• **How to complete this task**
In your copy, repeat each record exactly and include no pictures.

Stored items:
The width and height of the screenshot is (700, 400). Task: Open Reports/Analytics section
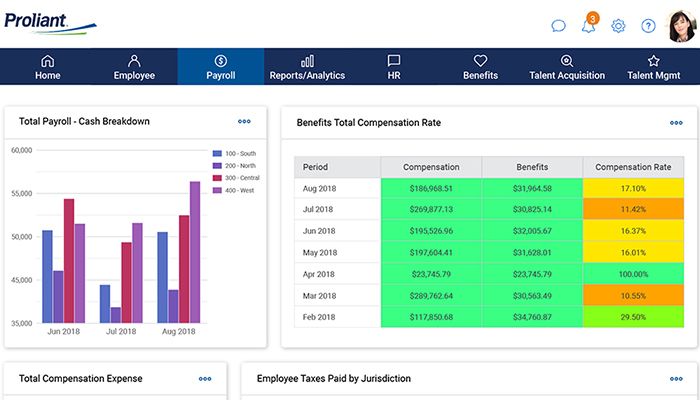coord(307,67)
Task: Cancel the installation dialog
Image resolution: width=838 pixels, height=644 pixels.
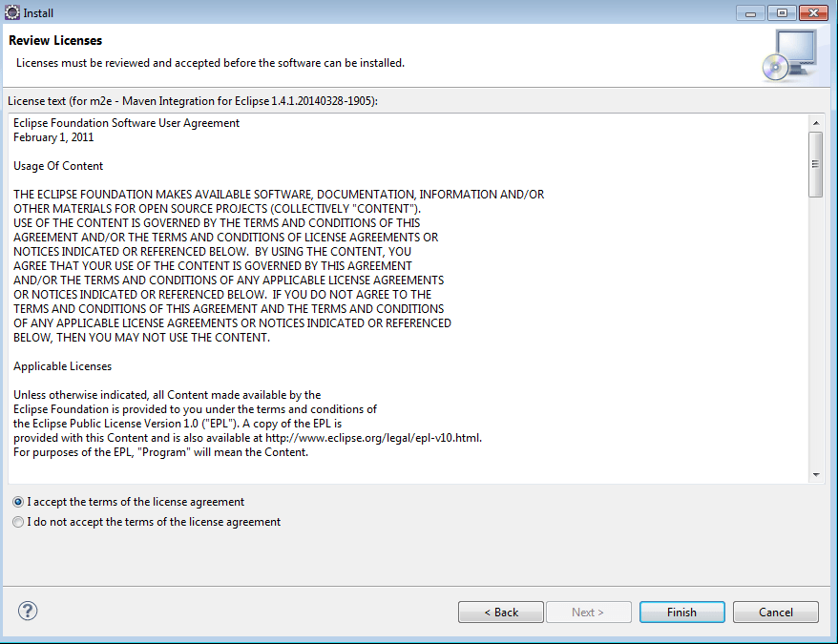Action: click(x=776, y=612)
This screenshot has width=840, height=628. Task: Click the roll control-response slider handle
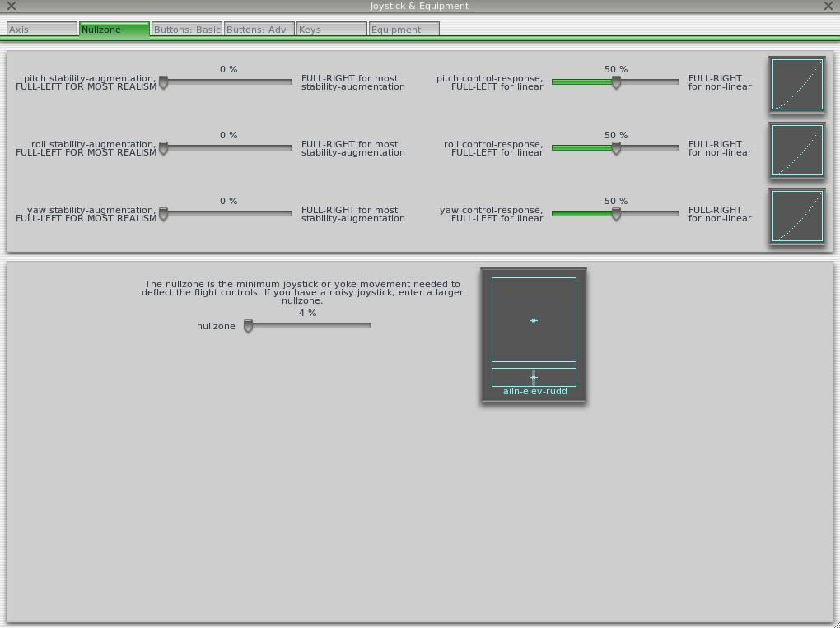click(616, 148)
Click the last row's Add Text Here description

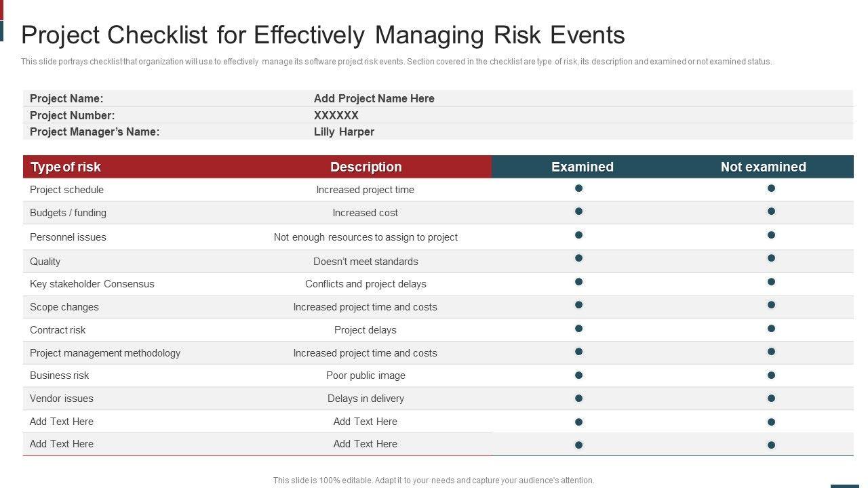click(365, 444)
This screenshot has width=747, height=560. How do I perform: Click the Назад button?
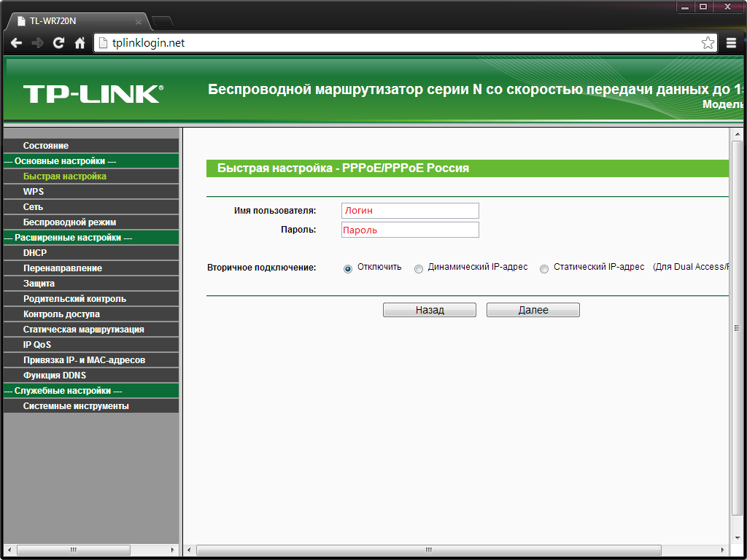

• **Response to this task**
The width and height of the screenshot is (700, 400). Task: Open Reports/Analytics section
coord(307,67)
Task: Cancel the installation dialog
Image resolution: width=838 pixels, height=644 pixels.
Action: click(x=776, y=612)
This screenshot has width=840, height=628. Task: Click the roll control-response slider handle
click(616, 148)
Click the last row's Add Text Here description

click(365, 444)
This screenshot has width=747, height=560. How do I perform: Click the Назад button?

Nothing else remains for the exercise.